■ **PARTES DO EXERCÍCIO**
- a) No texto sobre letras de música e violência contra a mulher, qual plataforma tirou do ar por um tempo a música "Só surubinha de leve"?
- b) Repita, do texto sobre letras de música e violência contra a mulher, tudo o que vai de "Para Silvana Mariano, socióloga" até "consumida como entretenimento.".
- c) Prossiga com o texto sobre letras de música e violência contra a mulher a partir do ponto em que ele para.

■ **TRECHO FORNECIDO**
◆ ◆ ◆ ◆ ◆ ◆ ◆
Para Silvana Mariano, socióloga e coordenadora do Laboratório de Estudos de Feminicídio (Lesfem), da Universidade Estadual de Londrina (UEL), o problema central não é a música como um “objeto isolado”, já que a letra não é responsável, por si só, pela violência contra a mulher. Ela opina, porém, que seu conteúdo contribui para normalizar o crime e torná-lo “tolerável” e “socialmente praticável”: — Quando a coerção sexual e a ameaça de morte aparecem como “brincadeira”, “aventura” ou “diversão”, a agressão deixa de ser percebida como violação e passa a ser consumida como entretenimento.
A acusação de apologia, levantada pelos pais na festa, está tipificada no Código Penal. Para que uma letra de música seja tecnicamente enquadrada como apologia ao feminicídio, é necessária a manifestação pública (como em shows) e um teor que exalte, elogie ou justifique o crime. Segundo Tatiana Naumann, advogada especializada em violência doméstica e familiar contra a mulher, a canção apresenta elementos fortes nesse sentido, embora o enquadramento não seja automático: — A letra não se limita a narrar uma situação fictícia ou descrever um fato violento de forma neutra. Ao contrário, ela constrói um discurso em que a violência é funcional, instrumental e legitimada: há ameaça explícita de morte e coação direta para obtenção de ato sexual.
Críticas similares já ocorreram antes. Lançada em 2017, a música “Medley Toca Aquela”, do DJ FP do Trem Bala, incentiva que mulheres sejam dopadas e abusadas sexualmente. Mesmo com o conteúdo controverso, a faixa tornou-se um hit, acumulando mais de 9 milhões de visualizações no YouTube. Um ano depois, em 2018, o cenário repetiu-se com MC Diguinho e a música “Só surubinha de leve”. A letra, que sugeria que mulheres fossem alcoolizadas, violentadas e abandonadas na rua, levou a plataforma Spotify a retirar a faixa momentaneamente do ar após acusações de apologia ao estupro.
◆ ◆ ◆ ◆ ◆ ◆ ◆
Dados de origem
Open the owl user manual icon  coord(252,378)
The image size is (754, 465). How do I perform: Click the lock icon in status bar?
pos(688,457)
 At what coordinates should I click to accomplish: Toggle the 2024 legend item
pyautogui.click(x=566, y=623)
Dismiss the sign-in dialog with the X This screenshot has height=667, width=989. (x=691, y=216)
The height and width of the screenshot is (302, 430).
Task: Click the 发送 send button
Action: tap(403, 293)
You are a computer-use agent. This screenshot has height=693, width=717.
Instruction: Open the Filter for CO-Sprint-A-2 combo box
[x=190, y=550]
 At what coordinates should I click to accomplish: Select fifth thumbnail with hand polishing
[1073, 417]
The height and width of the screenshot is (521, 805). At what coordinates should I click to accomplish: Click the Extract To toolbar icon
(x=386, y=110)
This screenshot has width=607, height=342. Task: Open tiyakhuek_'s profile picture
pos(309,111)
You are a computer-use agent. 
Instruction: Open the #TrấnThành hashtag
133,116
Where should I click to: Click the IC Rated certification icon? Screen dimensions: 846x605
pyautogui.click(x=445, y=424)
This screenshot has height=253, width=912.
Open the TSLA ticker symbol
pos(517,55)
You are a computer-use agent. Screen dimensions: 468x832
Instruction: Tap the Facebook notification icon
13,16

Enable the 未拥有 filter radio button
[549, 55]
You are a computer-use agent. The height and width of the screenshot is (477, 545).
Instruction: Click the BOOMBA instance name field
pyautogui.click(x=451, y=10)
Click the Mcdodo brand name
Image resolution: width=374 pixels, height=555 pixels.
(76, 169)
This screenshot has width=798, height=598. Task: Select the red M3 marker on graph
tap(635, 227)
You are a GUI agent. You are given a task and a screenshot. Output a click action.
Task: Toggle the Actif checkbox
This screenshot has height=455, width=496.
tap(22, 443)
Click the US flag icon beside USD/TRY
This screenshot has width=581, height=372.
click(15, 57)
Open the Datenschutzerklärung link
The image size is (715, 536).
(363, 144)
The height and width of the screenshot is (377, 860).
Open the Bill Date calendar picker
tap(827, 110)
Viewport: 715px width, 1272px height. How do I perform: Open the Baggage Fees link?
◆ ◆ ◆ ◆ ◆ ◆ ◆
■ **RESPOSTAS DAS TAREFAS**
- a) O Spotify.

- b)
Para Silvana Mariano, socióloga e coordenadora do Laboratório de Estudos de Feminicídio (Lesfem), da Universidade Estadual de Londrina (UEL), o problema central não é a música como um “objeto isolado”, já que a letra não é responsável, por si só, pela violência contra a mulher. Ela opina, porém, que seu conteúdo contribui para normalizar o crime e torná-lo “tolerável” e “socialmente praticável”: — Quando a coerção sexual e a ameaça de morte aparecem como “brincadeira”, “aventura” ou “diversão”, a agressão deixa de ser percebida como violação e passa a ser consumida como entretenimento.

- c)
Para Samuel da Silva Lima, doutor em Educação pela Universidade Estadual do Rio de Janeiro (Uerj) e especialista em cultura do funk, essas músicas não fazem parte do verdadeiro movimento do gênero — são, na verdade, um reflexo da sociedade. — O funk nos dá a liberdade para projetarmos as nossas ações. Ou seja, nós podemos escolher os nossos lados. O lado do cantor dessa letra está claro. Só que isso não é um problema do movimento em si, mas que vem da sociedade em que vivemos — sustenta.
A pesquisadora musical Michele Miranda, autora do livro “Funk Dela: A história contada pelas mulheres”, corrobora essa visão. Segundo ela, referências a relações consensuais pertencem ao campo da liberdade sexual, enquanto letras que descrevem atos de violência configuram apologia ao estupro. Para compreender como esse tipo de discurso se estabeleceu, Miranda aponta para a histórica exclusão feminina na criação das músicas, uma marca da indústria musical global, não apenas do funk. — O objetivo deve ser fomentar e empoderar mais mulheres como compositoras e artistas. Hoje, os hits ainda são dominados por homens — lamenta Miranda.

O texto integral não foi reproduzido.